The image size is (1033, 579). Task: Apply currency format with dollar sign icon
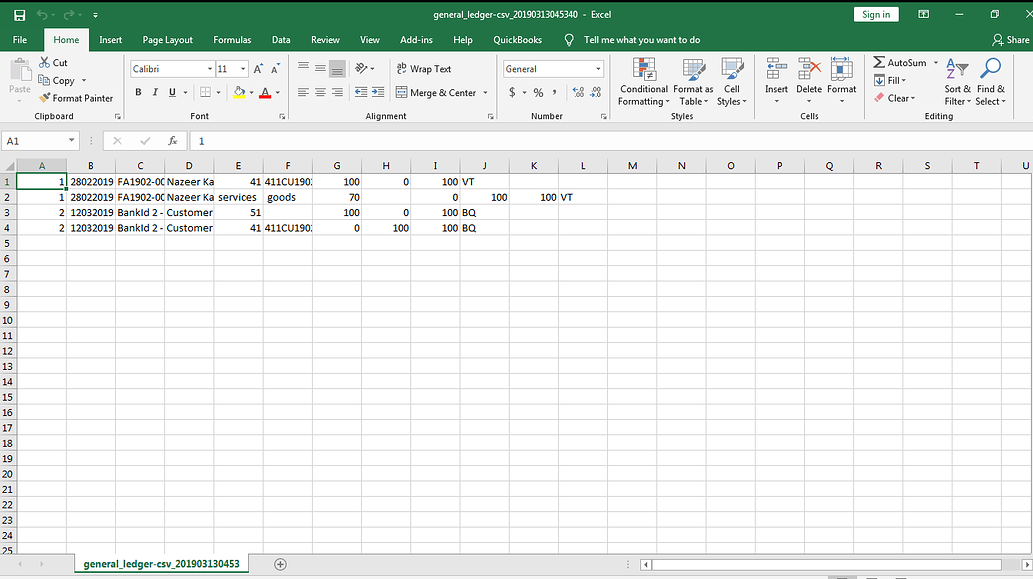pos(511,92)
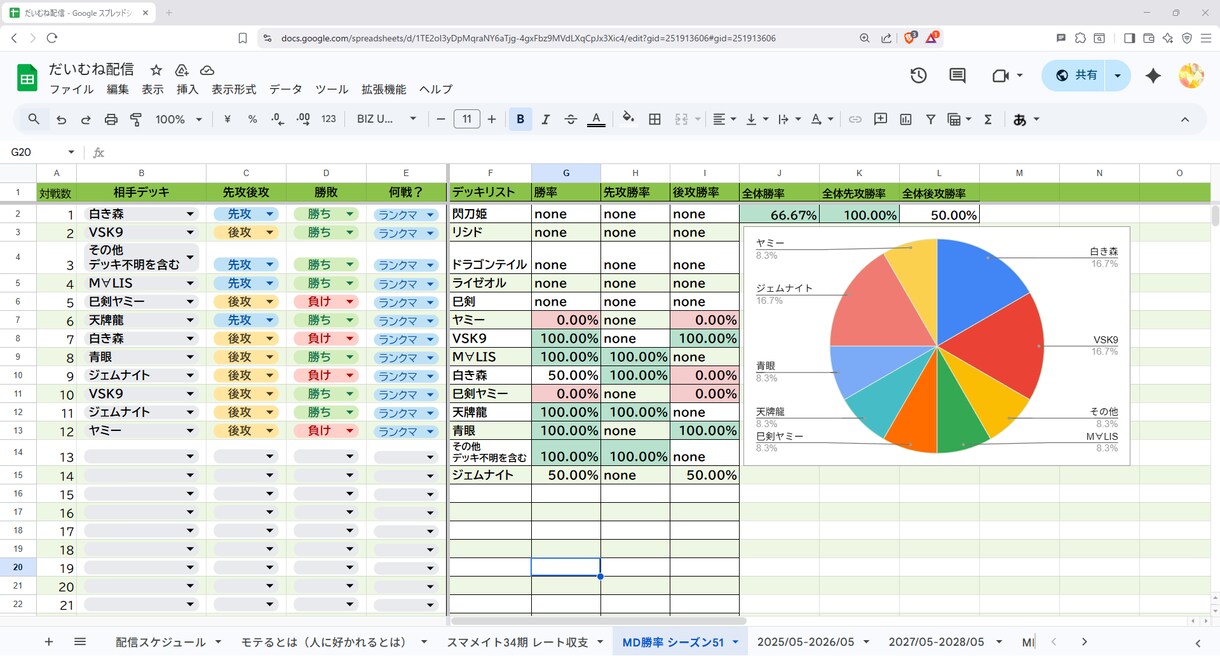Open the comments icon
The width and height of the screenshot is (1220, 656).
(957, 76)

____________________

▸ **The task**
Retype every line of the listing above word for word, omitting the pictures.

▸ **Exercise response**
The image size is (1033, 579). Task: Apply currency format with dollar sign icon
pos(511,92)
Open the comments icon
The width and height of the screenshot is (1220, 656).
(957, 76)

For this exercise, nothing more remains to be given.